The problem:
In the entries that follow, repeat exactly the lines from the one that has "You are a computer-use" through the one that has "The image size is (495, 379).", but omit pictures.

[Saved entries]

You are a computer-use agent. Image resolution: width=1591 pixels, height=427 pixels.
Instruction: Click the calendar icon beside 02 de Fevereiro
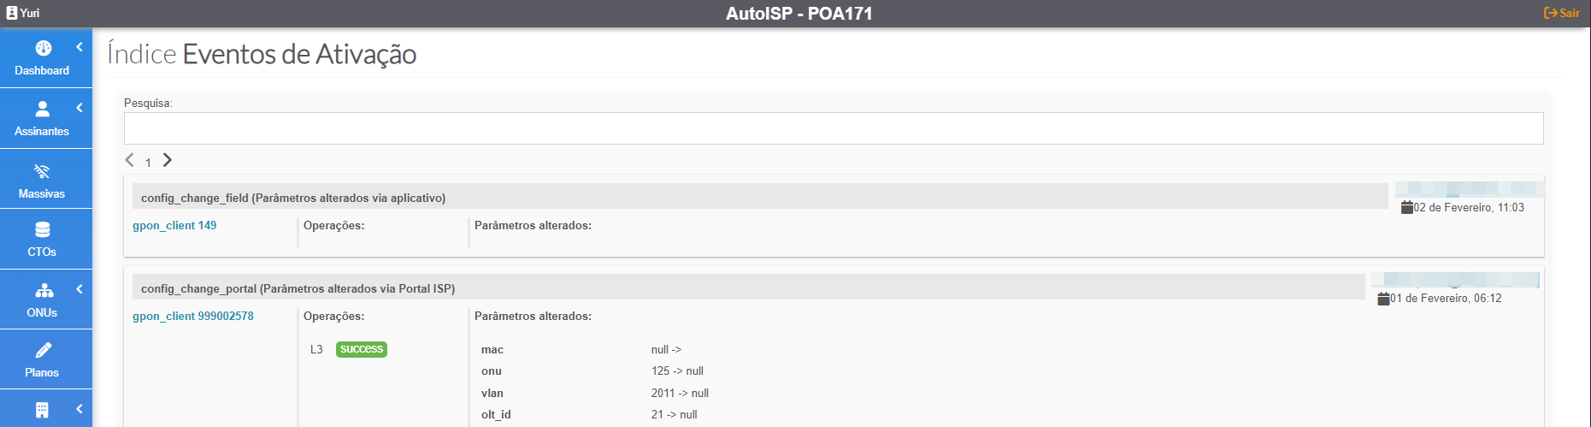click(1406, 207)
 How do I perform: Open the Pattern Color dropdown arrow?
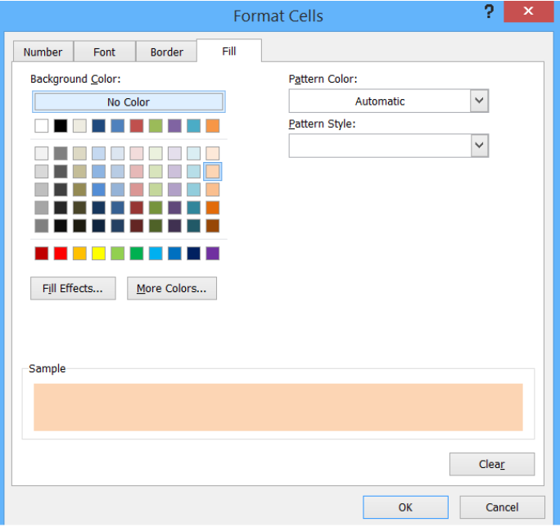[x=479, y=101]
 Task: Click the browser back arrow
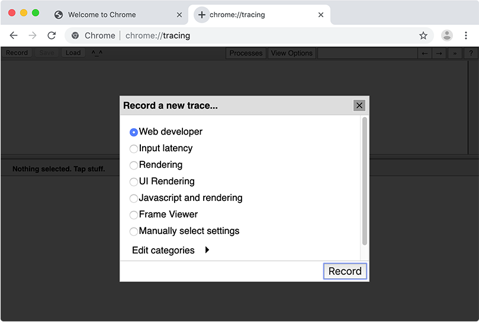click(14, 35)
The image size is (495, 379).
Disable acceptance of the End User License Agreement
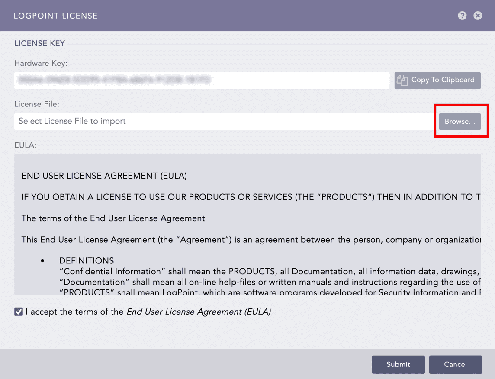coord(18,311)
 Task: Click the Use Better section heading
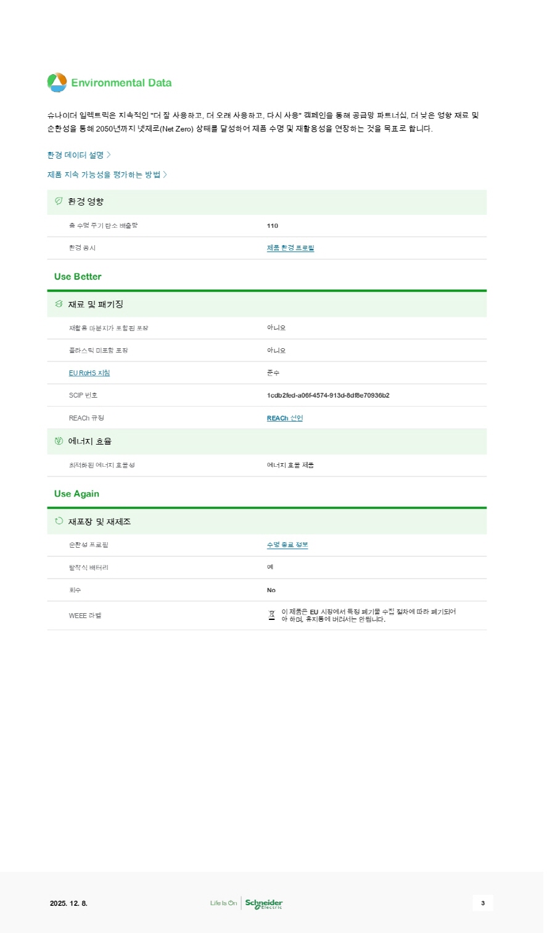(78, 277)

--

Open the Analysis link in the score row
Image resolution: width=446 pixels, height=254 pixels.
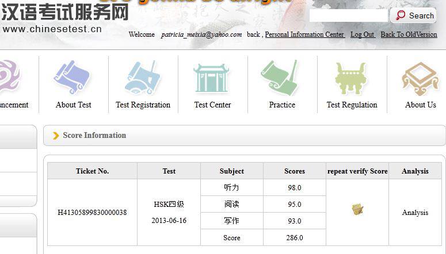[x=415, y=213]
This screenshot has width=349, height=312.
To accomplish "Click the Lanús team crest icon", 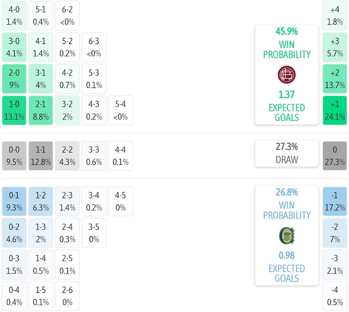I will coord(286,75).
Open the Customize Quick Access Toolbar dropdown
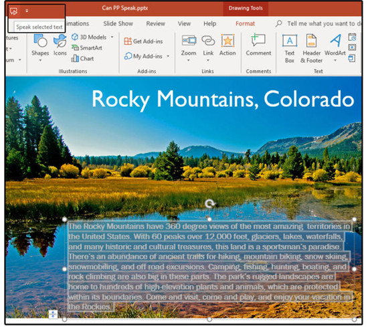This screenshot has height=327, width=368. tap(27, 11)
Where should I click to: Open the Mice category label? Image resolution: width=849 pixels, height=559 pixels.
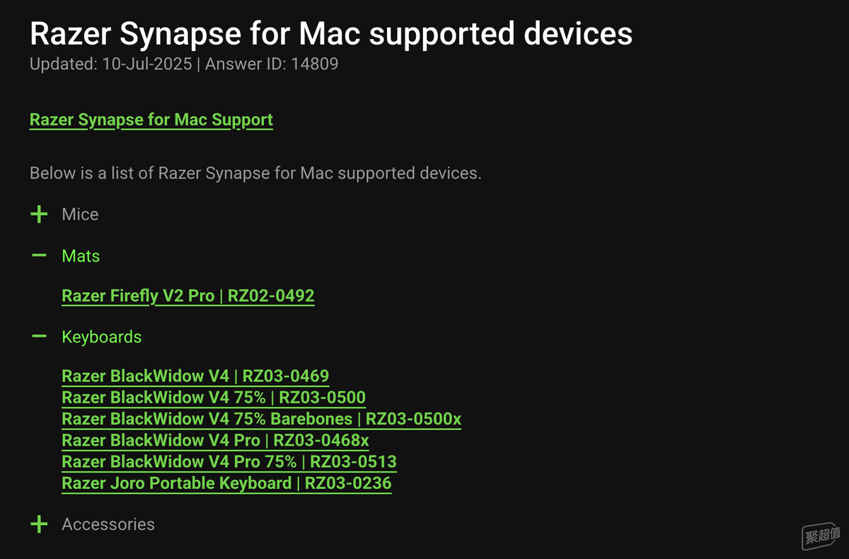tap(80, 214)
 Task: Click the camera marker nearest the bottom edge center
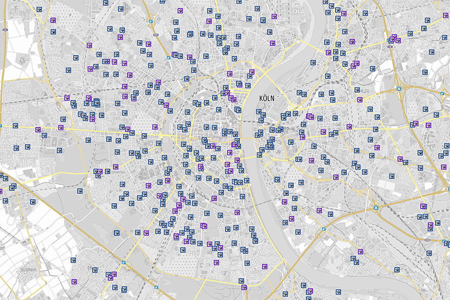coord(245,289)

Your response:
You are a computer-use agent. Image resolution: width=1591 pixels, height=427 pixels.
Instruction: Click the calendar icon beside 02 de Fevereiro
click(1406, 207)
 How do I perform: Open the Pattern Color dropdown arrow?
[x=479, y=101]
 Task: Click the browser back arrow
click(14, 35)
The image size is (495, 379).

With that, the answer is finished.